───── TEXT TO READ ─────
It makes sense then, on systems with more than 2 displays, to have each layout define only what is seen on one display, such that you pick an individual layout for each display independently. (Maybe this would mean you'd have a portal-layout picker in the corner of each screen.) Such a scheme would be a bit trickier to grasp and use (it raises the question of whether the same layout can be seen on two displays at once), but I'll punt on the details of a solution for now because only a very small number of advanced users have more than 2 displays. - Some particularly complicated apps have a legitimate need to distribute their subwindows onto other displays (or, less legitimately, possibly onto non-contiguous tiles of the same display). If a layout could be defined to have non-adjacent sibling portals, it would likely require special handling on the part of the application in the portal(s) to decide how its multiple portals relate to each other. Again, this may get a bit undiscoverable, but I think I'll punt on this issue for now because it's another area only of concern to advanced users. (I think it's safe to assume that if you can use an app that needs multiple windows, you're an advanced user).
- Users will wish to jump to not just a particular layout but to a particular set of programs displayed in that layout. Users could do this by setting up a layout with portals that are un-numbered and thereby unique to that layout; however, they might alternatively make a layout that is identical to another layout except for the portals having different numbers; this second approach gets confusing and ugly for a few reasons:
- Users would be polluting their list of layouts.
- Not only would the number of layouts increase, but the set of portal numbers would increase and quickly become bothersome to keep track of.
- The layout list would contain many near choices---layouts that are quite close but not obviously so---so the users's would need to expend a greater mental effort to make finer-grain choices.
- Reusing portal N in many layouts would discourage the user from changing the program displayed in portal N freely, as they would be worried about what affect it would have upon their other layouts.
- I'm not certain what should happen when you select an open program to display in a portal that is already in another portal. The simplest solution might be just to allow a program to be displayed in multiple portals. However, having two visible windows of the same app would be confusing, so, if, say, you have an instance of Firefox visible in one portal of your visible layout, but then you select the same instance of Firefox for another portal in your visble layout, then the original portal with Firefox should be grayed out and not interactive (aside from allowing you to change the displayed program there) until you switch it to another program or it is once again the only visible portal with that instance of Firefox on screen.
───── MATERIAL FOR THIS TASK ─────
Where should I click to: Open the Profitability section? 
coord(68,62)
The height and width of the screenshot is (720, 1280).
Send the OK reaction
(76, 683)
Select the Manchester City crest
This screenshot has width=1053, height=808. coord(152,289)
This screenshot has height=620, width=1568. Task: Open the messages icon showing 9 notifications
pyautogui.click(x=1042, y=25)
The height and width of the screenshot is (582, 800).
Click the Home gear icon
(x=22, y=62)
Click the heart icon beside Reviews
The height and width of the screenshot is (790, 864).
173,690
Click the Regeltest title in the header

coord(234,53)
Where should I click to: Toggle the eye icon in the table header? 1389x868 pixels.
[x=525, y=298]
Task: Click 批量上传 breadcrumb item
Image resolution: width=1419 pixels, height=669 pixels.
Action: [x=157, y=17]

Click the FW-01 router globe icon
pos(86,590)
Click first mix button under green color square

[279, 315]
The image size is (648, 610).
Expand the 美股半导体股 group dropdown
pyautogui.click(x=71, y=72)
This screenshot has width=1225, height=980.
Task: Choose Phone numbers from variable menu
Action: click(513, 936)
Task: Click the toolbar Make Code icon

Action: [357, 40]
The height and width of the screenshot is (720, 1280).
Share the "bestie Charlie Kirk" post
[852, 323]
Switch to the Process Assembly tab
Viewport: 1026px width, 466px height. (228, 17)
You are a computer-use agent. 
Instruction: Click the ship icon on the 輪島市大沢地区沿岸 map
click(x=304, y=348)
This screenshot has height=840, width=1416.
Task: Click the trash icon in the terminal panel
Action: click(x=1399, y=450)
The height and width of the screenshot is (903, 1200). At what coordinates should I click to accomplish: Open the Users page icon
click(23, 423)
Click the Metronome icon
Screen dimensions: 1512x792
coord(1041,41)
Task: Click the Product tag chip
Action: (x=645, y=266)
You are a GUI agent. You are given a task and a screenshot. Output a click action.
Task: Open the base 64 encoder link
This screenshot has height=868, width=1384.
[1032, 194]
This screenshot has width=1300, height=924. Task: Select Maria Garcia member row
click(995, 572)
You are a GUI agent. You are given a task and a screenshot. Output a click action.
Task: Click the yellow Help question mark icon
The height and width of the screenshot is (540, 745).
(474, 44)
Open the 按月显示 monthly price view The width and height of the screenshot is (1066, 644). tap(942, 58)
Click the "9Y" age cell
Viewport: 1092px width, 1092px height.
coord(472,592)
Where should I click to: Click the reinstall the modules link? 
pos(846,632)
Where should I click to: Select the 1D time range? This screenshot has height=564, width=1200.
─────
> [INSTRUCTIONS]:
a) In the records, begin at the line that has "Click the Regeltest title in the header" and stop after the line that has "Viewport: 1026px width, 466px". Replace "header" with "banner" throughout those lines, and give back only those lines with everything else left unchanged.
b) Write the next part of the text on portal-based window layouts, picking up right after its last sentence.

> [THE RESPONSES]:
a)
Click the Regeltest title in the banner

coord(234,53)
Where should I click to: Toggle the eye icon in the table banner? 1389x868 pixels.
[x=525, y=298]
Task: Click 批量上传 breadcrumb item
Image resolution: width=1419 pixels, height=669 pixels.
Action: [x=157, y=17]

Click the FW-01 router globe icon
pos(86,590)
Click first mix button under green color square

[279, 315]
The image size is (648, 610).
Expand the 美股半导体股 group dropdown
pyautogui.click(x=71, y=72)
This screenshot has width=1225, height=980.
Task: Choose Phone numbers from variable menu
Action: click(513, 936)
Task: Click the toolbar Make Code icon

Action: [357, 40]
The height and width of the screenshot is (720, 1280).
Share the "bestie Charlie Kirk" post
[852, 323]
Switch to the Process Assembly tab
Viewport: 1026px width, 466px height. (228, 17)

b)
- Occasionally, an app will invoke another app, e.g. opening a .html file in a file browser will open the file in the users's default web browser. In portals, one way of handling this situation is having the application which invoked the other applicatoin be replaced in its portal by the program it opens, e.g. the portal showing the file browser switches to showing the newly invoked program. This could be annoying in some cases, so it is up to the invoking app to decide what to do; the app may decide to just open the other program in the background.
Application alerts and system-wide alerts
- Focus-stealing pop-up messages and dialogues are mighty obnoxious and notoriously abused---e.g. click me---but in some cases they are still necessary. If such pop-ups weren't presented as independently (or pseudo-independently, in some cases) free-floating windows, they'd be much less irritating.
- An application message/dialogue window pop-up should be clearly associated with its application by appearing contained within its application's window. This pop-up is not really a window but more like a semi-transparent, rectangular overlay stretching over the whole application portal.
- For system-wide alerts, a similar idea is used, except system-wide pop-ups overlay the whole display(s) and use a few different visual cues to distinguish them (such as perhaps stretching from top-to-bottom rather than side-to-side).
Demo #3: Pop-up alerts
Click the buttons to show an application or system alert. Click OK in the pop-ups to dismiss the alerts.
Not shown:
- Because the application can't precede without user feedback, the application below the overlay is shaded and not interactable (this excludes the titlebar: users should be able to switch away to other apps without dealing with the pop-up).
- While it may be fine for system alerts to steal focus, application pop-ups should never steal focus from other programs; for cases when an app needs to notify users while they use other programs, a small, non-interactive message alert in the corner could momentarily appear, as with Thunderbird message alerts.
Issues:
- It could be very useful to have a general alert-logging mechanism. The basic idea of a message log is simple enough for anyone to grasp; the only danger here is that most users wouldn't want to see anything cryptic, so there should be some way of filtering the messages by audience.
Program switching
Demo #4: Program Switching
Click the portal's titlebar to bring down the menu. The list of open programs is in the leftmost section.
Program Manager
The Program Manager is an application that is open all the time and always listed at the top of the open-programs list. The user is presented with a list of applications; clicking on a program in the list opens it in the same portal (the context menu lets you open it in the background).
I don't know the precise details of how the applications are presented---a number of layouts come to mind---but I don't think it need be much fancier beyond a simple list. As long as apps are presented in a pretty much flat manner (no subcategories within subcategories), it should work just fine.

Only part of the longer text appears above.